Topics Discussed
After you sync your public cloud account with the Armor Management Portal (AMP), you can use the Virtual Machines screen to view the instances associated with your public cloud account.
Additionally, the Virtual Machines screen will display the security status of these instances. All instances for the synced public cloud account will be displayed; however, instances without the Anywhere agent will be labeled as Unprotected.
To sync your public cloud account with AMP, see ANYWHERE Cloud Connections.
The Cloud Connection screen simply lists the synced public cloud account; the Virtual Machines screen lists all the instances listed in that public cloud account.
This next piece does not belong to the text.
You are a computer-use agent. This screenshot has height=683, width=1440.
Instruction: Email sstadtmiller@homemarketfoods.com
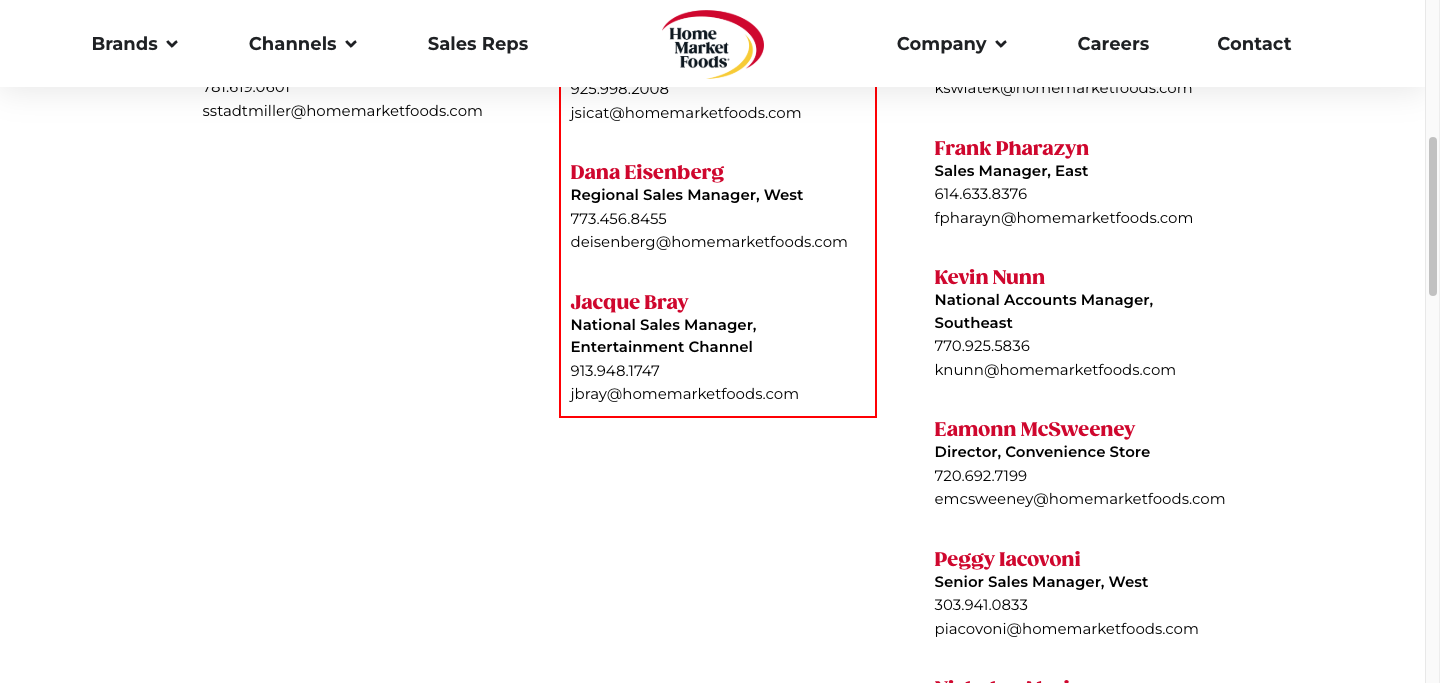pyautogui.click(x=342, y=111)
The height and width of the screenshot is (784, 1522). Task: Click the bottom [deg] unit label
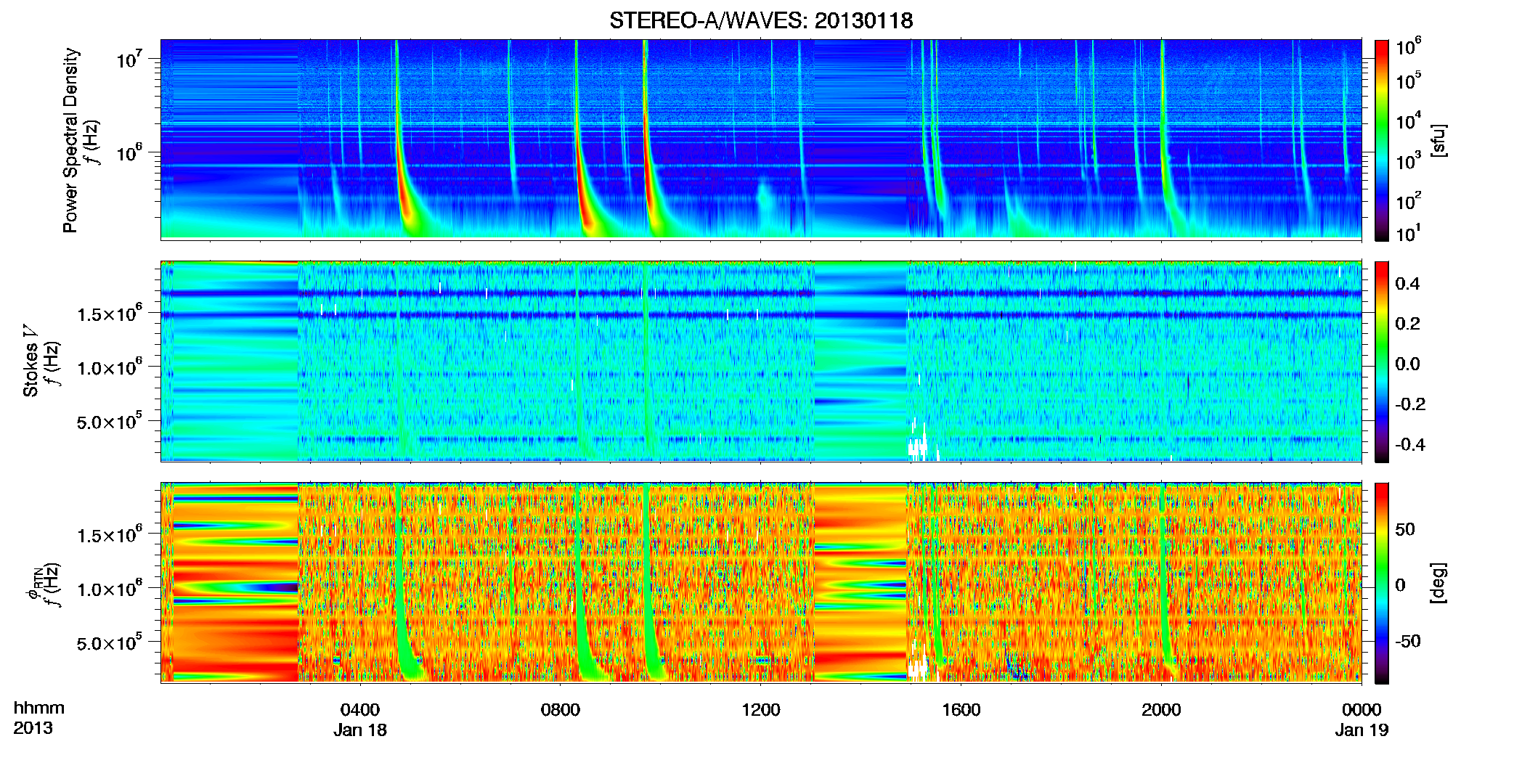point(1438,583)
To fully use this screen, you must have the following permissions assigned to your account:
- Write Virtual Machines
- View Core License
- Read Utilization
To learn how to install Armor Anywhere, see Install Armor Anywhere.
Review Virtual Machines
The Virtual Machines screen provides a high-level view of all of your virtual machines.
- In the Armor Management Portal (AMP), in the left-side navigation, click Infrastructure.
- Click Virtual Machines.
- Search by Virtual Machine, Primary IP, or Tag.
- Filter by Type, State, or Power Status.
| Field | Description |
|---|---|
| Name | This column displays the name of the instance from your public cloud account. |
| Primary IP | This column displays the the primary IP address associated with the instance. |
| Type | This column display the type of instance, specific to the offerings offered by your public cloud provider, such as EC2 instance for AWS.
|
| Date Created | This column displays the date the instance was created in your public cloud account. |
| Security Groups | This column displays the corresponding security group from your public cloud account. |
| State | This column displays the security status of the instance, in relation to the installed agent. There are three states:
|
| Power | This column displays the power status of the virtual machine:
|
| Tags | This column displays any tags that have been added to the virtual machine on the Tags + Notes screen. |
Review Details for a Specific Virtual Machine
From the Virtual Machines screen, you can access detailed information for each virtual machine.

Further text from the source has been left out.